▸ Exercise: Write out only the opening lines of the entries, through the line with "Allianz supports apprentices".

Stored data entries

________________

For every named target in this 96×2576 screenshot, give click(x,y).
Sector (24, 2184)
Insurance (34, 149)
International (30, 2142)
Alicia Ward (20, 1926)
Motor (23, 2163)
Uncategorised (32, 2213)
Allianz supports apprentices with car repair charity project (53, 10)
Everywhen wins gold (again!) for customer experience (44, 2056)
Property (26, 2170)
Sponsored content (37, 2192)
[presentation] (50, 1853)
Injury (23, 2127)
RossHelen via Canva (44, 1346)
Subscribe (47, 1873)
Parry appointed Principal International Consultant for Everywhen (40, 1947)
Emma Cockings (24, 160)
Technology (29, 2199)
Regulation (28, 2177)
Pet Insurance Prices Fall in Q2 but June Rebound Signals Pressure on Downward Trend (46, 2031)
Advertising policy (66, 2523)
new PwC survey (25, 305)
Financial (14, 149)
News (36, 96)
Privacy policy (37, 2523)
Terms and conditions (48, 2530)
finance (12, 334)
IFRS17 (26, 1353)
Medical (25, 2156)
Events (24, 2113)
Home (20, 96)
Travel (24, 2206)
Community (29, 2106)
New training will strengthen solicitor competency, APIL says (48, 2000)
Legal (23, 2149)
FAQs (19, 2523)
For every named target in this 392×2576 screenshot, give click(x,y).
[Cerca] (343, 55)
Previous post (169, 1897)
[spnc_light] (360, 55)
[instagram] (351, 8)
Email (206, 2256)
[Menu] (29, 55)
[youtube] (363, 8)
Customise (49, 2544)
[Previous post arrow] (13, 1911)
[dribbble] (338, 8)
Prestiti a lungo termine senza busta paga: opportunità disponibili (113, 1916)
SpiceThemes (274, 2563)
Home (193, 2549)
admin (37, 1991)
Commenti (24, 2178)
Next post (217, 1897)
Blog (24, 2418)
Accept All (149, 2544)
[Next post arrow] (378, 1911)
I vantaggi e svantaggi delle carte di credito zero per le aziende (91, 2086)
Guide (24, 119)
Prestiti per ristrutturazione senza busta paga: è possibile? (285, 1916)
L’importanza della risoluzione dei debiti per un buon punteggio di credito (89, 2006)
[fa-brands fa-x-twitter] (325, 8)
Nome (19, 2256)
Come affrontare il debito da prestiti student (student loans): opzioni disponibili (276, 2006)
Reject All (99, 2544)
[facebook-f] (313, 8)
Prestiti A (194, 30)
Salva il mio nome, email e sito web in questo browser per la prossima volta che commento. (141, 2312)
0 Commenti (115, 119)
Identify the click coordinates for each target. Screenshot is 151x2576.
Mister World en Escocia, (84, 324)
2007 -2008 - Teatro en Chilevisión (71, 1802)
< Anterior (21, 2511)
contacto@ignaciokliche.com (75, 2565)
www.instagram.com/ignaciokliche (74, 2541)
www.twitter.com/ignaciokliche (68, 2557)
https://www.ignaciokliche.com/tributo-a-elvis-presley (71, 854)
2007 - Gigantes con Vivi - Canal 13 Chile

________________

▸ Answer section:
For every named target in this 96×2576 screenshot, give click(x,y).
Sector (24, 2184)
Insurance (34, 149)
International (30, 2142)
Alicia Ward (20, 1926)
Motor (23, 2163)
Uncategorised (32, 2213)
Allianz supports apprentices with car repair charity project (53, 10)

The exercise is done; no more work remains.